Kryptowährung kontra Klimawandel Co2Bit tritt gegen globale Erwärmung an

Autor / Redakteur: Martin Hensel / Peter Schmitz

Die Kryptowährung Co2Bit ist ab sofort für die Öffentlichkeit zugänglich und wird über Coinsbit.io gehandelt. Das von einer dezentralen Gruppe entwickelte Projekt konzentriert sich auf die Abschwächung negativer Auswirkungen des Klimawandels.

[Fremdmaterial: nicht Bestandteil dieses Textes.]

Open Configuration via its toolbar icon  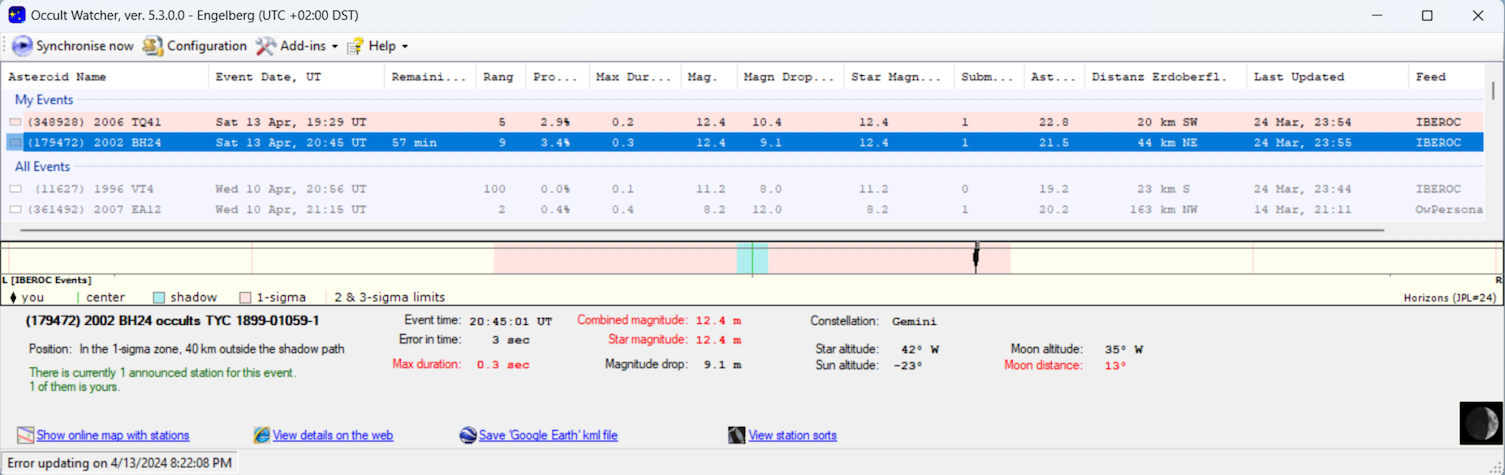coord(152,46)
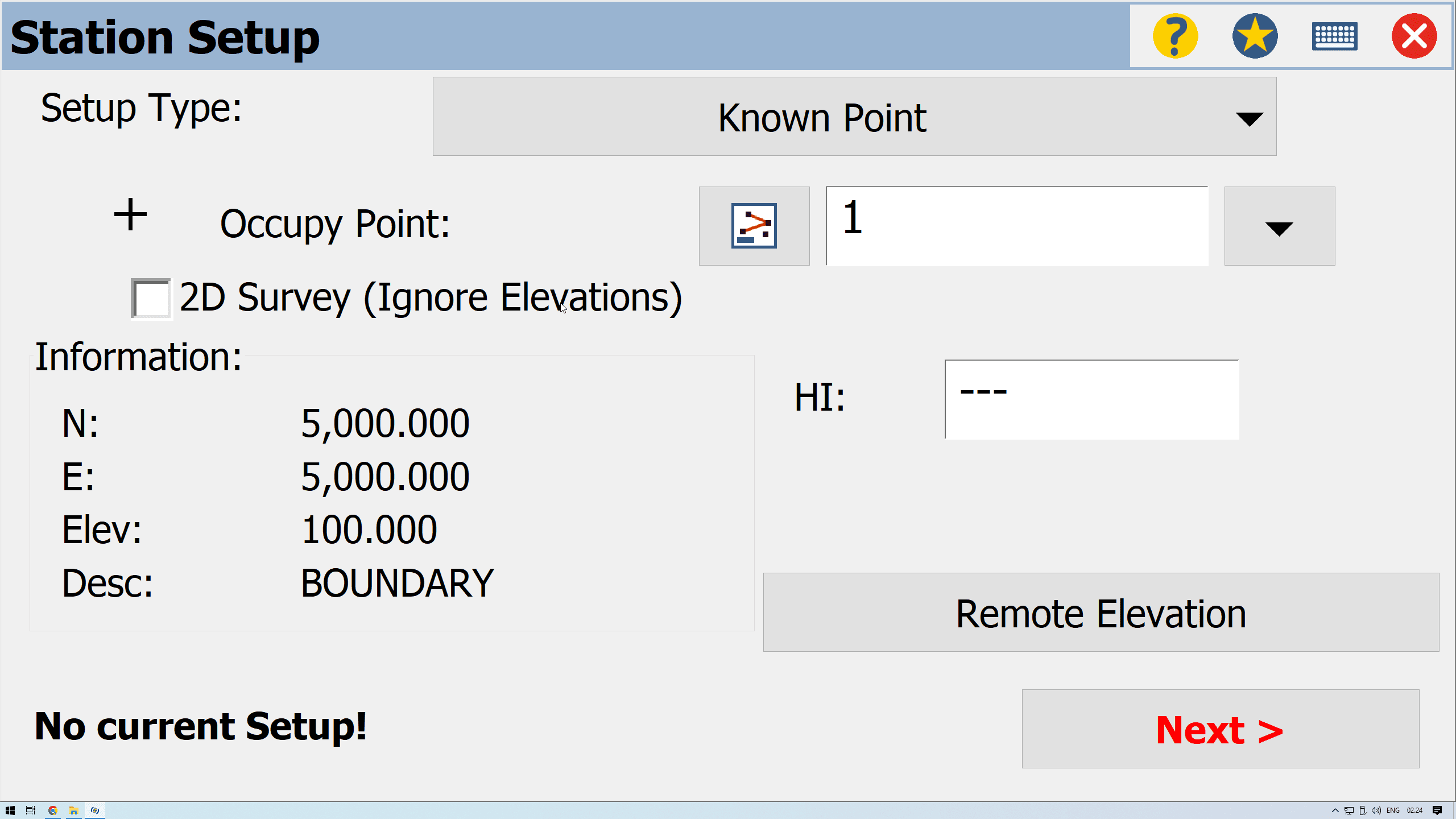Open the Setup Type dropdown
The height and width of the screenshot is (819, 1456).
point(854,117)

Co2Bit hat sich dem Umweltschutz verschrieben.
Co2Bit hat sich dem Umweltschutz verschrieben.
(Bild: Pete Linforth / Pixabay )

Co2Bit will vor allem den negativen Folgen der globalen Erwärmungen entgegentreten. Dazu stellt das Projekt teilnehmenden Ländern entsprechende Mittel zur Verfügung. So wurden beispielsweise bereits mehr als 100 Millionen Bäume im brasilianischen Regenwald erworben und geschützt. Um derartige Maßnahmen zu realisieren, hat Co2Bit nach eigenen Angaben bereits in vielen Regionen Kooperationsvereinbarungen mit Behörden unterzeichnet. Diese werden selbst zu Inhabern der Kryptowährung, was für Sicherheit sorgen soll.

Sicherheit für Umwelt und Anleger

Dementsprechend sieht sich Co2Bit als ein wohltätiges Projekt zum Schutz der Erde. Dieses Ziel soll durch die Finanzierung entsprechender Initiativen erreicht werden. Wichtiges Element sind dabei die ESG-Anlagekriterien („Environment, Social, Governance“), um langfristige Interessen öffentlicher und institutioneller Investoren abzusichern. Zudem will man eine effizientere Alternative zu Emissionszertifikaten etablieren und umweltfreundliche technologische Innovationen im Energie- und Industriesektor sowie der Landwirtschaft fördern.

Als Basis des Co2Bit-Coins dient die Ethereum-Blockchain. Der Wert betrug zum Marktstart am 25. Januar rund 108 US-Dollar oder ein 1/13 ETH. Aktuell liegt der Coin laut Coinsbit.io bei etwa 0,103 ETH.